Dakota warrior executed in 1862

Marpiya te najin, or Marpiya Okinajin, literally "He-who-stands-in-the-Clouds", was a Dakota warrior noted for being one of the "38+2" Dakota warriors executed in Mankato, Minnesota by the order of U.S. Army Colonel Henry Hastings Sibley for their resistance of U.S. Military incursions upon Dakota land in the Dakota War of 1862, one of the American Indian Wars carried out in the American pursuit of the political-cultural philosophy Manifest Destiny. Marpiya te najin has also historically been known improperly by the mistranslated name Cut-Nose, which is considered inappropriate by many members of the Dakota people.

==Abuse of human remains by the Mayo Clinic==
After his execution and burial in a shallow grave, his body was exhumed by the English-born physician Dr. William Worrall Mayo, who then dismembered and dissected the body as an educational specimen. His sons Charles Horace Mayo and William James Mayo, who at the time were an infant and unborn, respectively, would go on to develop medical textbooks, relying on information gathered through the dissection, and founded the Mayo Clinic.

== Contemporary reconciliatory efforts by the Mayo Clinic ==
Seeking to account for Marpiya te najin's nonconsensual, yet critical role in the founding of the Mayo Clinic, the administration of the contemporary Mayo Clinic has, through pressure from Indigenous rights advocacy organizations, sought to accept the unethicality of the misuse of his remains. This has included, most prominently, the creation of a scholarship fund for Dakota citizens known as the "Marpiya te najin Scholarship".

→ Questions to answer:
1: In the text about Marpiya te najin, who ordered the executions in Mankato, Minnesota?
2: Please copy the text about Marpiya te najin word for word from "Dakota warrior executed" to "the Dakota people.".

→ Records:
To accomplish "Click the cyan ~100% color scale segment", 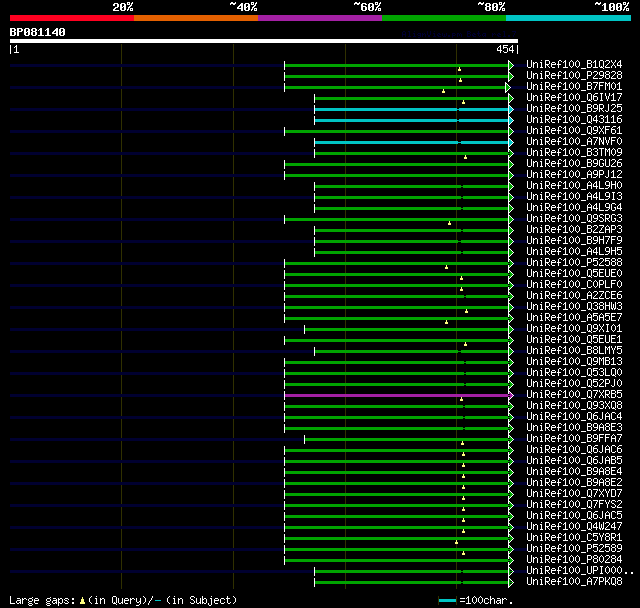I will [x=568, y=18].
--
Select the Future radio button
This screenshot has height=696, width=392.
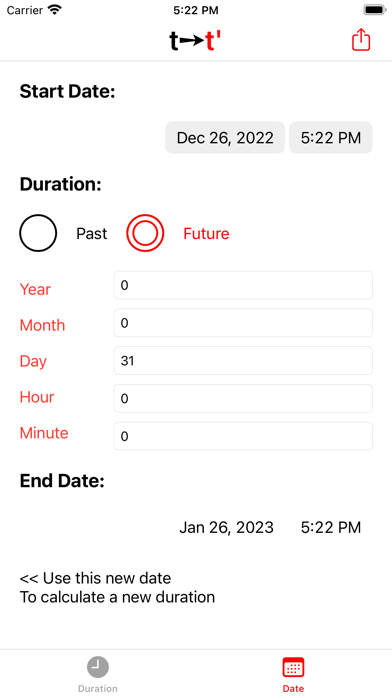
* * *
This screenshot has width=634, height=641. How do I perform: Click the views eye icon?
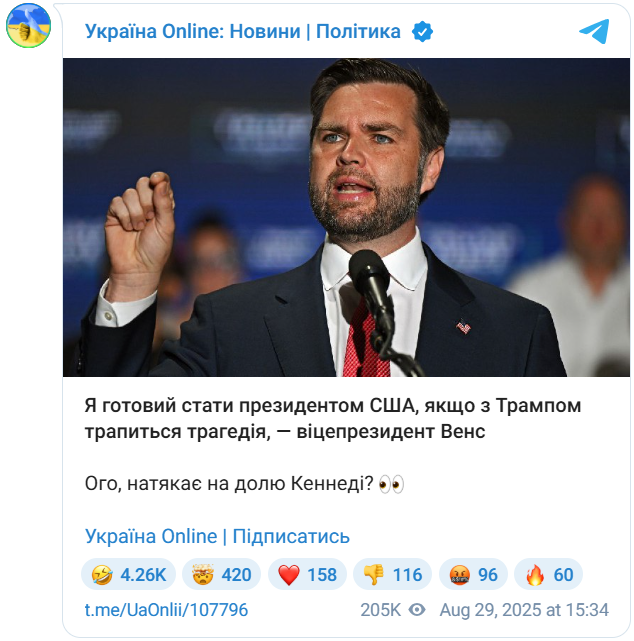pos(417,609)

→ Answers to the exercises:
1: U.S. Army Colonel Henry Hastings Sibley

2:
Dakota warrior executed in 1862

Marpiya te najin, or Marpiya Okinajin, literally "He-who-stands-in-the-Clouds", was a Dakota warrior noted for being one of the "38+2" Dakota warriors executed in Mankato, Minnesota by the order of U.S. Army Colonel Henry Hastings Sibley for their resistance of U.S. Military incursions upon Dakota land in the Dakota War of 1862, one of the American Indian Wars carried out in the American pursuit of the political-cultural philosophy Manifest Destiny. Marpiya te najin has also historically been known improperly by the mistranslated name Cut-Nose, which is considered inappropriate by many members of the Dakota people.